Threads of History

“the very existence of what we know as freedom” 

Lake Champlain, October 1776
By John Krueger, Chair of the LCBP Heritage Area Program Advisory Committee.  

Water color painting of the Battle of Valcour Island

The Battle of Valcour Island. Image: National Archives of Canada

Control of Lake Champlain had become a key element in the plans of both British and American policymakers in second summer of the American War for Independence. With 13,000 British and German troops under General Sir Guy Carleton waiting to move south from Canada and a badly outnumbered army at Fort Ticonderoga and Mount Independence serving as the rebels’ northern line of defense, naval dominance on the lake was a major goal.  

The responsibility for building a fleet at Skenesborough (today’s Whitehall) went to the highly capable 35-year-old Benedict Arnold. By late summer Arnold and his captains had patched together an assortment of schooners, gunboats, and galleys, crewed largely by untrained soldiers. Working north of the border at St. Johns, General Carleton and his subordinates had assembled a more impressive flotilla crewed by experienced sailors and commanded by skilled naval officers. 

After carefully reconnoitering the lake for the best anchorage, Arnold sailed his fleet into the deep channel between Valcour Island and the western shore. He believed that the over-confident British would sail south of the island before discovering the rebel vessels and then would have difficulty in beating back against the wind. 

When the British squadron drew near Valcour Island on the cool, clear early morning of Friday, October 11, 1776, Royal Navy Captain Thomas Pringle ordered up the signal to engage. Arnold’s strategy forced the British ships to attack in disarray from the south. The American crews kept the fighting relatively equal at the outset, as the larger British vessels had a difficult time beating upwind to train their heavy guns on the rebel line. The American position gradually deteriorated as the day progressed.  
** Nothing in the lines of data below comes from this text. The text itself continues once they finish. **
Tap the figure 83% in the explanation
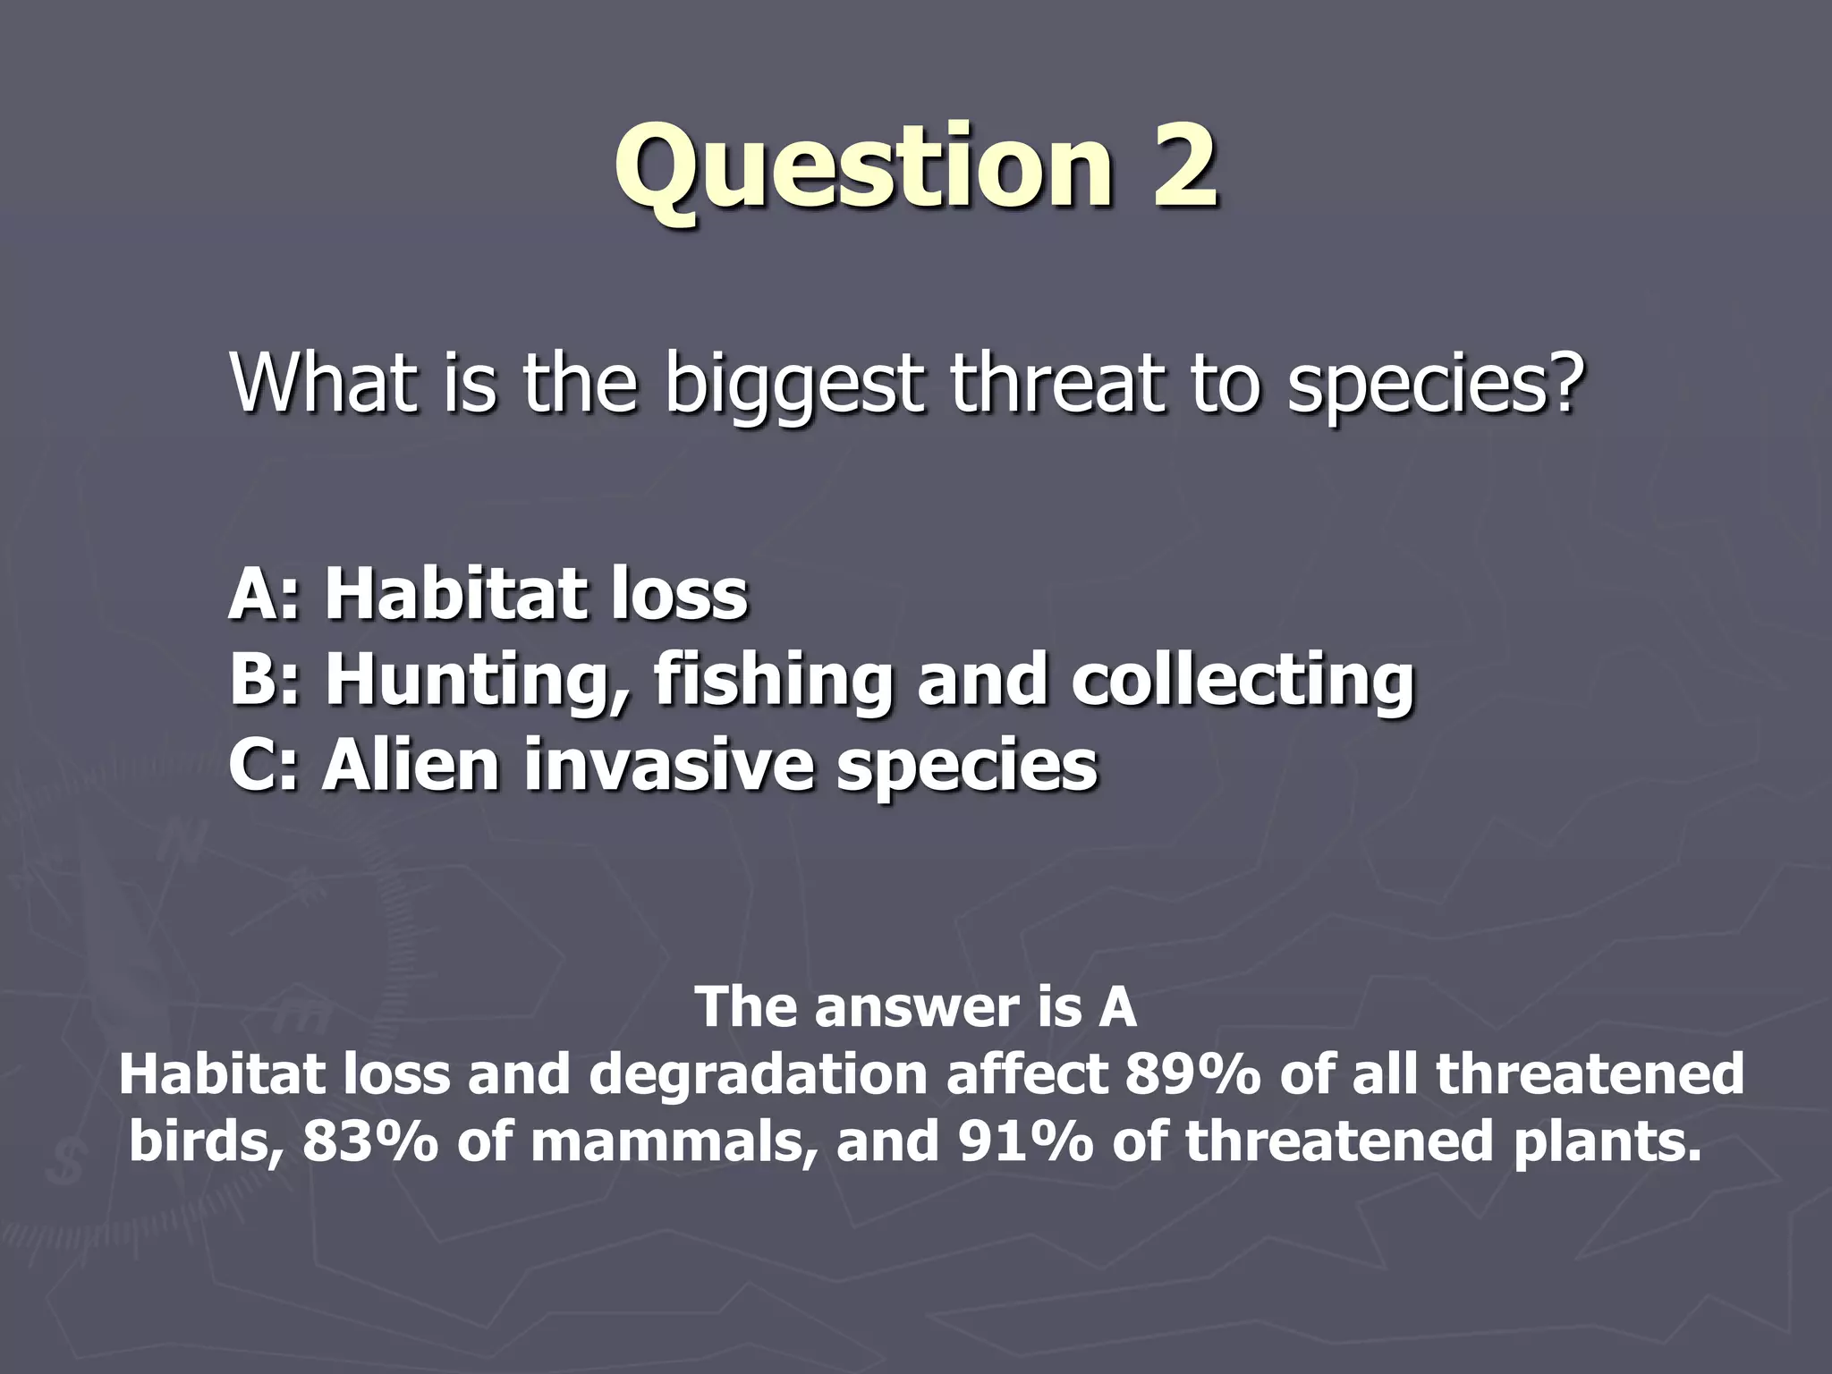369,1142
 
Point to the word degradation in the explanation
758,1076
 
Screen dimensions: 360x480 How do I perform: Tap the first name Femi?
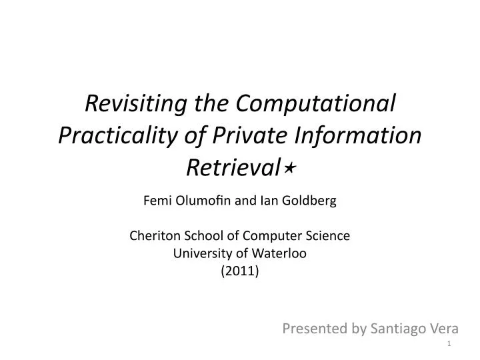coord(157,201)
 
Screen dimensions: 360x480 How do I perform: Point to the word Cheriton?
coord(151,236)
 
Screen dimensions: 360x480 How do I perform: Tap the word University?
coord(198,253)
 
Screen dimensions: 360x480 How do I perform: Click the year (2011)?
coord(240,271)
Detail of 1776 map of Northern Lake Champlain by William Faden. Courtesy Boston Public Library.

As darkness fell, Carleton and Pringle stretched a blockade across the southern end of the channel in anticipation of accepting Arnold’s surrender in the morning. Under the cover of a heavy fog, Arnold’s captains executed a daring escape. Sailors and marines desperately sailed and rowed their battered, leaking ships to Schuyler Island, where the fleet anchored briefly to stop leaks and mend sails. When the fog lifted in the morning and Carleton discovered his quarry’s escape, a chase ensued.  

On Sunday, October 13, near Split Rock, the British fleet finally caught up with the ships straggling at the rear of the American line. Arnold sailed the Congress and the four gunboats into a small bay on the lake’s eastern shore. There, just ahead of the pursuing British, he beached and burned the vessels and then led his men through the woods and across the narrows to relative safety.  

Captain Peter Merrill commanded the Congress. “We didn’t know it then,” he wrote on October 12, 1776, “but on what we were doing depended the life of the Revolution, and the very existence of what we know as freedom.” The fictional Peter Merrill is a major protagonist in Rabble in Arms, the classic chronicle by Kenneth Roberts. The story of October 1776 on Lake Champlain simply cannot be told in 505 words. Read Rabble in Arms.  You will not be disappointed.